- [Problem]: The records below are to be written out again, exactly as they appear.

*** Opening Information provided ***

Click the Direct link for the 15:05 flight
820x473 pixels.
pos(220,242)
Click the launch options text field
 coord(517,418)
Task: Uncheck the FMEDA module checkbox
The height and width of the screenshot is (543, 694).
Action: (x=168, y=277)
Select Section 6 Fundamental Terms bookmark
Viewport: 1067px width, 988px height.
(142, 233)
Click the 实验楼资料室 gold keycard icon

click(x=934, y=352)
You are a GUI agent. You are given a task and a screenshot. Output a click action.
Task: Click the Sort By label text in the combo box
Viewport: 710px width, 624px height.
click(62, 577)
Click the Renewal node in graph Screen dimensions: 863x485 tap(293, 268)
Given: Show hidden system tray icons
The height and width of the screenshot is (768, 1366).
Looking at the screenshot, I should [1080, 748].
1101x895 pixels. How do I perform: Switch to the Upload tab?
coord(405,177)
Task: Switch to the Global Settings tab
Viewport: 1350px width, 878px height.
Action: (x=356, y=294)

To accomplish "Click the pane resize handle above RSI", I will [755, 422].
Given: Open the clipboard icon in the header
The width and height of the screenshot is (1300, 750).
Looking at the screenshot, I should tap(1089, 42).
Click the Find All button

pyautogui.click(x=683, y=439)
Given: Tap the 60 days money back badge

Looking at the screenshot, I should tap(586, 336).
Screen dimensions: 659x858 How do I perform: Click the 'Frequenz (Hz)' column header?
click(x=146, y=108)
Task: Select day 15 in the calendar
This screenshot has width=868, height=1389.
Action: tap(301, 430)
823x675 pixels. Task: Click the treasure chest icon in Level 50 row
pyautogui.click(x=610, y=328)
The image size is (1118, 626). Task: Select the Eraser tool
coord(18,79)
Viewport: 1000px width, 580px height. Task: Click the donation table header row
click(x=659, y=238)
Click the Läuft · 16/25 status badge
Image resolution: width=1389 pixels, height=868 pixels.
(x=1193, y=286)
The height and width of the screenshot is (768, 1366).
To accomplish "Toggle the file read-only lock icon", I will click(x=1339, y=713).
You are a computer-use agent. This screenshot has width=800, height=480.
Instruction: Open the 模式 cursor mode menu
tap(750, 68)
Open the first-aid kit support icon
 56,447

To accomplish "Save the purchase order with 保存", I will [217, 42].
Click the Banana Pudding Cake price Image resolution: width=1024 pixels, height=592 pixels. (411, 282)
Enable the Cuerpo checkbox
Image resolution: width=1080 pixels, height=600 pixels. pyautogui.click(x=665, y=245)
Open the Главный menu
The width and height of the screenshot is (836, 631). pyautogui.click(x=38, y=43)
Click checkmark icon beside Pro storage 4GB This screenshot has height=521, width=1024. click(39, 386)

*** Closing Information provided ***

- [The answer]:
Click the Direct link for the 15:05 flight
820x473 pixels.
pos(220,242)
Click the launch options text field
 coord(517,418)
Task: Uncheck the FMEDA module checkbox
The height and width of the screenshot is (543, 694).
Action: (x=168, y=277)
Select Section 6 Fundamental Terms bookmark
Viewport: 1067px width, 988px height.
(142, 233)
Click the 实验楼资料室 gold keycard icon

click(x=934, y=352)
You are a GUI agent. You are given a task and a screenshot. Output a click action.
Task: Click the Sort By label text in the combo box
Viewport: 710px width, 624px height.
click(62, 577)
Click the Renewal node in graph Screen dimensions: 863x485 tap(293, 268)
Given: Show hidden system tray icons
The height and width of the screenshot is (768, 1366).
Looking at the screenshot, I should [1080, 748].
1101x895 pixels. How do I perform: Switch to the Upload tab?
coord(405,177)
Task: Switch to the Global Settings tab
Viewport: 1350px width, 878px height.
Action: (x=356, y=294)

To accomplish "Click the pane resize handle above RSI", I will [755, 422].
Given: Open the clipboard icon in the header
The width and height of the screenshot is (1300, 750).
Looking at the screenshot, I should tap(1089, 42).
Click the Find All button

pyautogui.click(x=683, y=439)
Given: Tap the 60 days money back badge

Looking at the screenshot, I should tap(586, 336).
Screen dimensions: 659x858 How do I perform: Click the 'Frequenz (Hz)' column header?
click(x=146, y=108)
Task: Select day 15 in the calendar
This screenshot has width=868, height=1389.
Action: tap(301, 430)
823x675 pixels. Task: Click the treasure chest icon in Level 50 row
pyautogui.click(x=610, y=328)
The image size is (1118, 626). Task: Select the Eraser tool
coord(18,79)
Viewport: 1000px width, 580px height. Task: Click the donation table header row
click(x=659, y=238)
Click the Läuft · 16/25 status badge
Image resolution: width=1389 pixels, height=868 pixels.
(x=1193, y=286)
The height and width of the screenshot is (768, 1366).
To accomplish "Toggle the file read-only lock icon", I will click(x=1339, y=713).
You are a computer-use agent. This screenshot has width=800, height=480.
Instruction: Open the 模式 cursor mode menu
tap(750, 68)
Open the first-aid kit support icon
 56,447

To accomplish "Save the purchase order with 保存", I will [217, 42].
Click the Banana Pudding Cake price Image resolution: width=1024 pixels, height=592 pixels. (411, 282)
Enable the Cuerpo checkbox
Image resolution: width=1080 pixels, height=600 pixels. pyautogui.click(x=665, y=245)
Open the Главный menu
The width and height of the screenshot is (836, 631). pyautogui.click(x=38, y=43)
Click checkmark icon beside Pro storage 4GB This screenshot has height=521, width=1024. click(39, 386)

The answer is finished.